## WHAT TO WORK ON
Your task is to copy the stretch of lines in the records below that begins with the line containing "You are a GUI" and ends with the line containing "Viewport: 1183px width, 893px height.", exactly as written, with nothing added.

___ GIVEN DATA

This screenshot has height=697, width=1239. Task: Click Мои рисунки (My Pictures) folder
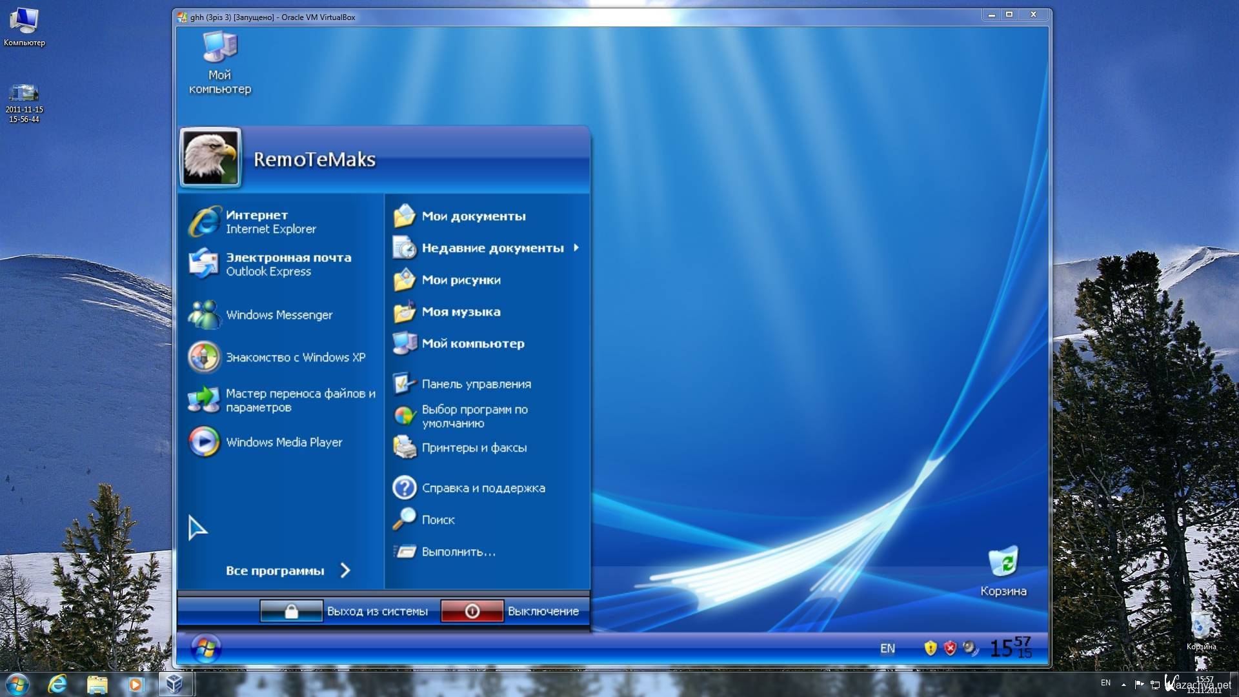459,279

______
___ GIVEN DATA

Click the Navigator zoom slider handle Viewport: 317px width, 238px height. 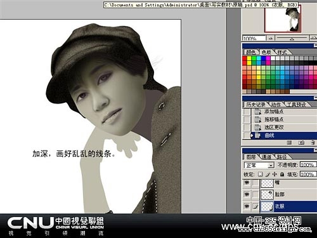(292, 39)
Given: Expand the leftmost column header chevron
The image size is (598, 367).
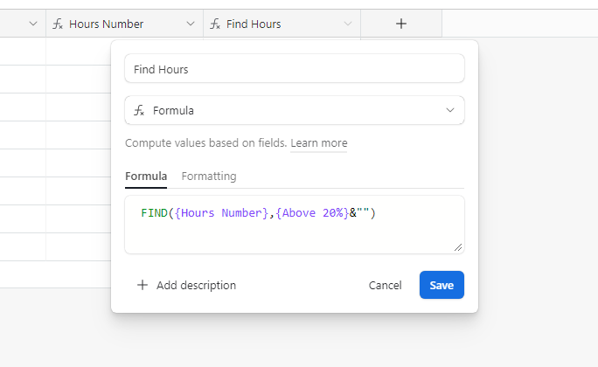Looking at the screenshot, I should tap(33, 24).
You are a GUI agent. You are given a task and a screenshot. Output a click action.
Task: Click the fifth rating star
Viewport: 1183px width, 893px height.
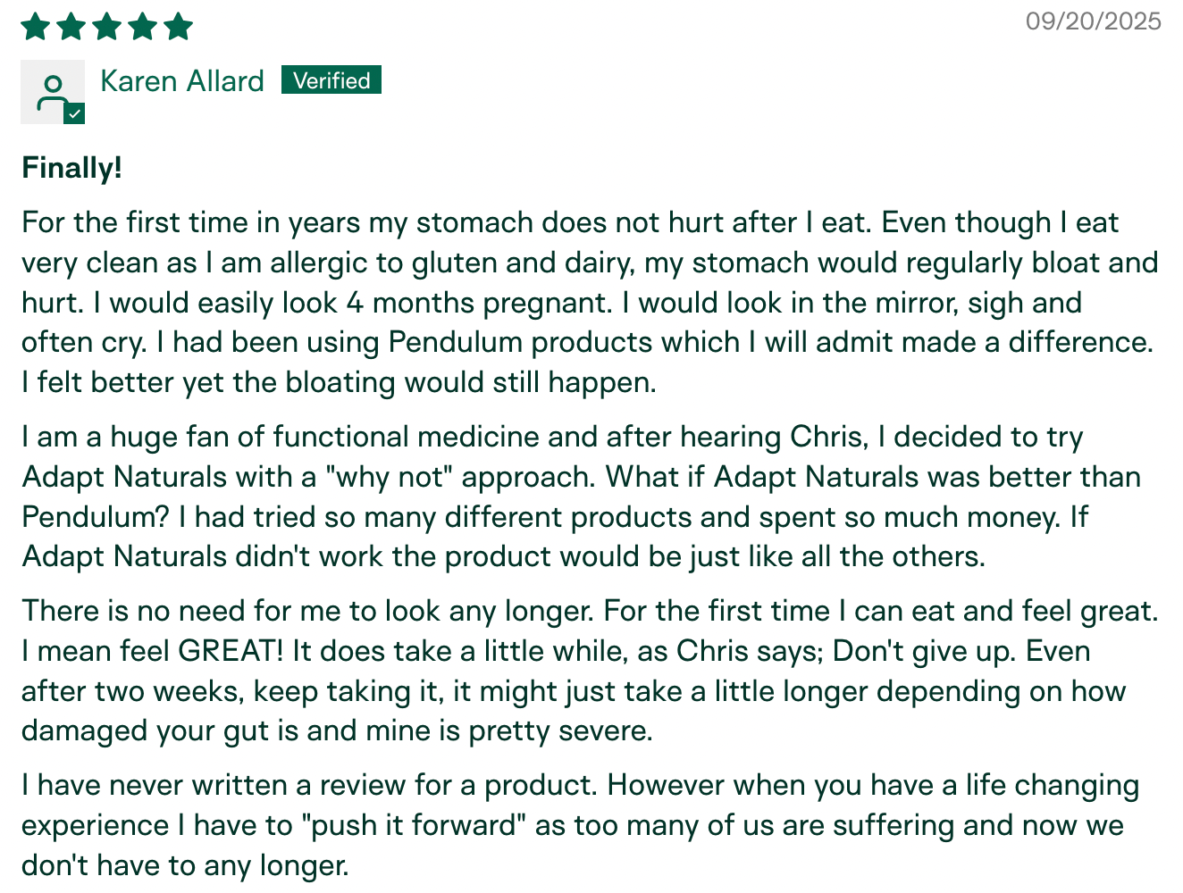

______
___ GIVEN DATA

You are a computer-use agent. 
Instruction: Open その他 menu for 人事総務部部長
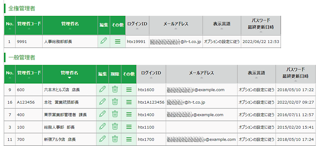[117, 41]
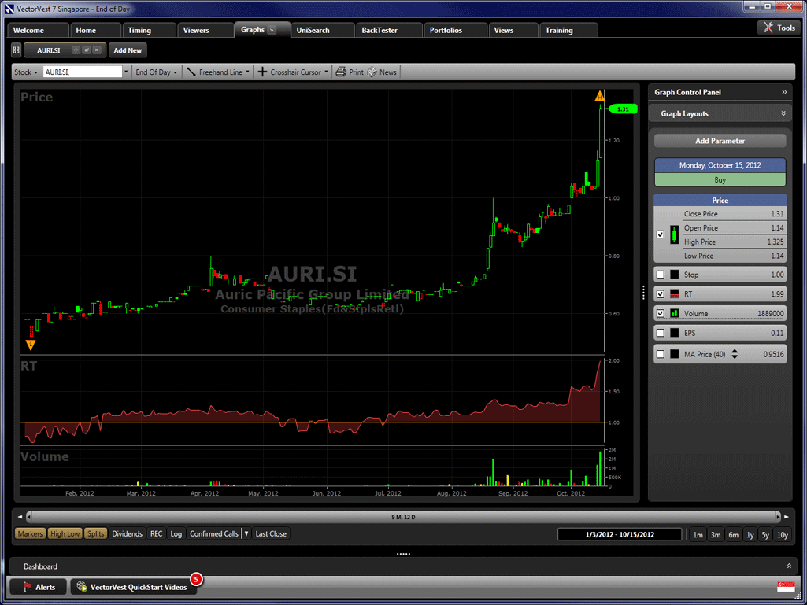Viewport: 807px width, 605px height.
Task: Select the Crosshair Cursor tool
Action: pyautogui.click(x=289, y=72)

______

## EXERCISE SOLUTION
You are a GUI agent. You are given a task and a screenshot. Output a click action.
Task: Click the fifth rating star
Viewport: 1183px width, 893px height.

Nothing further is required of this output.